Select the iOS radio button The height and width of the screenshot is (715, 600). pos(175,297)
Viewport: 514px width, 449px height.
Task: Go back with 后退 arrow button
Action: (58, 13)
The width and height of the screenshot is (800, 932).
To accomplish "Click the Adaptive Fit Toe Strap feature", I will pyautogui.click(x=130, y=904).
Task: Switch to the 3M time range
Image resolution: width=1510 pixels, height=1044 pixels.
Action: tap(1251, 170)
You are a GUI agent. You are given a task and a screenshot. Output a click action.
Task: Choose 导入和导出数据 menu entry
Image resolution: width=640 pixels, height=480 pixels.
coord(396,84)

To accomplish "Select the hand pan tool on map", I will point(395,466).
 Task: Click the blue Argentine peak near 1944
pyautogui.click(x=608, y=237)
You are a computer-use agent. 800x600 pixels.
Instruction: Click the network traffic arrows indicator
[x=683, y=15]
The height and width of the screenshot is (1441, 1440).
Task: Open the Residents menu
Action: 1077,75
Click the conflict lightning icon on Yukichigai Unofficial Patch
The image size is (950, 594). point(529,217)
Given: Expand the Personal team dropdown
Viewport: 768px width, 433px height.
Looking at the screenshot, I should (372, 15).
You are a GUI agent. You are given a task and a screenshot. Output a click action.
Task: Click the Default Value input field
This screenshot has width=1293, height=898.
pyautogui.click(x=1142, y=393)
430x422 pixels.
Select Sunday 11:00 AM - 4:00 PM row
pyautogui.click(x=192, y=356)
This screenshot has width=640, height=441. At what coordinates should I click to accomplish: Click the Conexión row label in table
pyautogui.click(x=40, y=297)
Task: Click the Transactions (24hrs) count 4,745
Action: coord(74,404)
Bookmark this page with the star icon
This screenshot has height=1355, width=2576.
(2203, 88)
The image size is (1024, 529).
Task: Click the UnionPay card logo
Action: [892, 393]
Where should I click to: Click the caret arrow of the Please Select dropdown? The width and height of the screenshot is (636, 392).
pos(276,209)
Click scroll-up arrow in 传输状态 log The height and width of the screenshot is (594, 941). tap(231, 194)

● ● ●

▸ **EXERCISE**: Return the number of lines in the records holding the string "will", without any other words.

▸ **COMPLETED EXERCISE**: 2